Start of Exercise material
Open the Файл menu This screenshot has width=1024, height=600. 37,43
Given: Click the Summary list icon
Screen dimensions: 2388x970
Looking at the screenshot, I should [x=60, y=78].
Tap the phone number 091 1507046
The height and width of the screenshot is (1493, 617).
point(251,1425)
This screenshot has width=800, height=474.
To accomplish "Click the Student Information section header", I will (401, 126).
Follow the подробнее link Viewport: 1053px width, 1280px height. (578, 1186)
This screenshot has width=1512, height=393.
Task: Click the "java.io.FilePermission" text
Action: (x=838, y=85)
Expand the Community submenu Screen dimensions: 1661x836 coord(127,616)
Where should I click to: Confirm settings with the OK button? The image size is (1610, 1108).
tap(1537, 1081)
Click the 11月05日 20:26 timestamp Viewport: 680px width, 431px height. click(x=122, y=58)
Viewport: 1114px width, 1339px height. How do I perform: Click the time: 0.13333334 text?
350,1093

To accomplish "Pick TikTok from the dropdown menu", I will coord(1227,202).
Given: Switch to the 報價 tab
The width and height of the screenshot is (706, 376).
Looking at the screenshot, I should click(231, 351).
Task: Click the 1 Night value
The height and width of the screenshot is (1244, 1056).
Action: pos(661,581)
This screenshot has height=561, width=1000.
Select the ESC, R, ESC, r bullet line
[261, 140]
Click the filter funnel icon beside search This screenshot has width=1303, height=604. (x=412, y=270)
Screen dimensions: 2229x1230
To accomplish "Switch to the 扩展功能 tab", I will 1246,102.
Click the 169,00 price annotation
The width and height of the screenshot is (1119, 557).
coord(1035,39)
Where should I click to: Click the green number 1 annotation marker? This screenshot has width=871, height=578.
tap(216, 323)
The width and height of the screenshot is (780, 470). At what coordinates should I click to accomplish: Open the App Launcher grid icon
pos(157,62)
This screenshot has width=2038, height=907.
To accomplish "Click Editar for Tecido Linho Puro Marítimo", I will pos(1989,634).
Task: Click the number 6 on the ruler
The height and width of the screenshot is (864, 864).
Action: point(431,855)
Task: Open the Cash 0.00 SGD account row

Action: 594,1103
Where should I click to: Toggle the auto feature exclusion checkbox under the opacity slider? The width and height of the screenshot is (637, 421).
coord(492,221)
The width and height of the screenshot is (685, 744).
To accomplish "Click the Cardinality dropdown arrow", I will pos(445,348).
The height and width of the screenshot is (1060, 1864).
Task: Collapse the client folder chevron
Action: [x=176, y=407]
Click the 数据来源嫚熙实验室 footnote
End of Exercise material
Assignment => Using the data above, print exactly the lines from the line that contains "This screenshot has width=800, height=474." through the line that contains "Screen dimensions: 2229x1230", with both included.

Reply to the exercise =>
This screenshot has width=800, height=474.
To accomplish "Click the Student Information section header", I will (401, 126).
Follow the подробнее link Viewport: 1053px width, 1280px height. (578, 1186)
This screenshot has width=1512, height=393.
Task: Click the "java.io.FilePermission" text
Action: (x=838, y=85)
Expand the Community submenu Screen dimensions: 1661x836 coord(127,616)
Where should I click to: Confirm settings with the OK button? The image size is (1610, 1108).
tap(1537, 1081)
Click the 11月05日 20:26 timestamp Viewport: 680px width, 431px height. click(x=122, y=58)
Viewport: 1114px width, 1339px height. How do I perform: Click the time: 0.13333334 text?
350,1093

To accomplish "Pick TikTok from the dropdown menu", I will coord(1227,202).
Given: Switch to the 報價 tab
The width and height of the screenshot is (706, 376).
Looking at the screenshot, I should click(231, 351).
Task: Click the 1 Night value
The height and width of the screenshot is (1244, 1056).
Action: pos(661,581)
This screenshot has height=561, width=1000.
Select the ESC, R, ESC, r bullet line
[261, 140]
Click the filter funnel icon beside search This screenshot has width=1303, height=604. (x=412, y=270)
Screen dimensions: 2229x1230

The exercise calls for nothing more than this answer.